▶ **Work to do**:
- A) In the passage on Luther and the Reformation, what has Luther's series of pamphlets been characterized as?
- B) Go on with the passage on Luther and the Reformation from its last sentence.
---- Text passage
History, Hermeneutics, and Political Theology
Authors from the early sixteenth century have often been interpreted along confessional lines of division. In this book such differences play only a minor role, when any at all, and I have no ambitions of continuing or enhancing the old confessional discussions on Luther and Erasmus. Since Oberman, it has become more common to see both the Reformation (Lutheran, Calvinist, Radical) and Counter-Reformation as parts of a major historical and intellectual shift in the history of Europe, and thus to transcend the more narrow-minded apologetics in favor of one side or the other. I even find it necessary to transcend the more or less strictly theological approach outlined by Oberman, in order to study the close relationship between theological ideas, philosophy, and political changes that occurred in this period, like James Tracy and Carter Lindberg do with their more general approach to the history of ideas.
Five centuries after the texts were published, Martin Luther's writings still cause polarization and controversies. One reason is the confessional polemics that have been going on for centuries and the quasi-normative status of these texts among the Protestants. Another is their extremely sharp and polemical tone. They bear traces of an author who was witty, pointed, and sarcastic, although not exactly fair to his adversaries. His Bible translations contributed to the formation of a common German language, and he was the first author who was able to apply the printing medium to mobilize a wider public readership. His series of pamphlets was extremely popular and has been characterized as the first successful mass media propaganda in world history. Even today his texts are astonishingly readable, mainly due to a large number of lucid examples, humor, polemics, and sarcasms, and a vivid and precise prose.
The unexpected success of the Reformation movement is not explainable by Luther alone, let alone by theological issues. A number of social issues and political tensions in Europe contributed to the schism of the church and the subsequent political destabilization of Europe. Because of general dissatisfaction with the popes in Rome and abuse of power within the ecclesiastic hierarchy, the discussions on church authority and dogmatic issues had already been going on for centuries. Moreover, a number of philosophical questions that came up during the Reformation have their roots in the long academic debates at the universities, from Anselm of Canterbury, Thomas Aquinas, and Bonaventure, via John Buridan, John Wycliffe, and Duns Scotus, up to the so-called modern thinkers (following the via moderna), William of Ockham and Gabriel Biel. In a certain sense, all the significant problems Luther discusses are traceable back to other thinkers in late-medieval theology. Hence, some church historians see it as an anachronistic misconception to read Luther in the light of problems coming up in modernity.
--------
---- Dataset entries
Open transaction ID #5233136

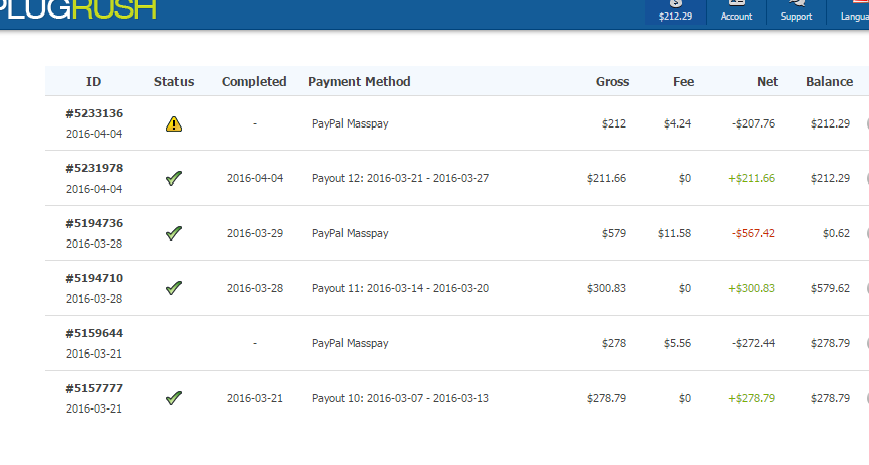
--------
---- Dataset entries
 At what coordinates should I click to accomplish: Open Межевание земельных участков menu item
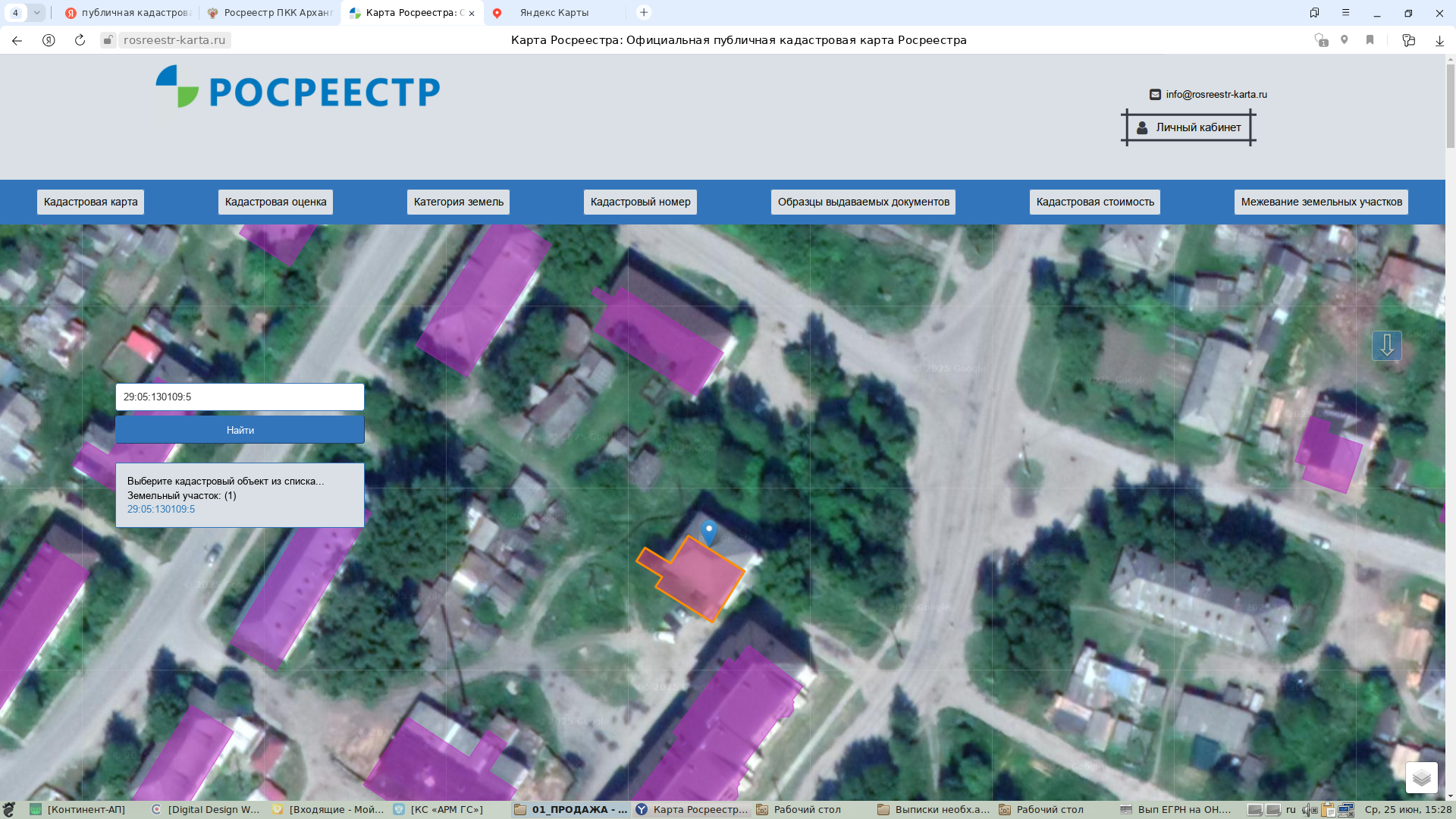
--------
▶ **Set of answers**:
- A) It has been characterized as the first successful mass media propaganda in world history.

- B)
They have a point, but there are also limitations to the historical approach, which often reflect modern reconstructions of late-medieval academic debates. In Germany, a sharp debate was provoked by Volker Leppin's biography on Luther (2006), which demonstrated how deep the controversy between systematic and historical approaches still runs. Such inner-theological disputes, predominantly written in German, have contributed to the alienation of scholars from other disciplines, including philosophers, who rarely discuss Luther's contributions to the history of philosophy. Contemporary or more-systematic philosophical readings of his work are so rare that they are virtually nonexistent, at least in the English-speaking world. This shortcoming is all the more surprising if Luther played a key role in the political and philosophical development of modernity.
For myself, it has been necessary to take one step back from the ideological conflict between church historians and systematic theologians, which seems to have reached an intellectual dead end. The analytical and textual approach of contemporary Continental philosophy appears to be more promising for the development of new perspectives on the works of Martin Luther. A few recent publications in German indicate that there might be an intellectual shift coming up prior to the five hundredth anniversary of the Reformation. Not that the historical studies have become superfluous; but the post-secular debate on the significance of religion for understanding contemporary society and its basic structures of thought has opened new interdisciplinary fields of discussion in metaphysics, politics, culture, values, and belief systems.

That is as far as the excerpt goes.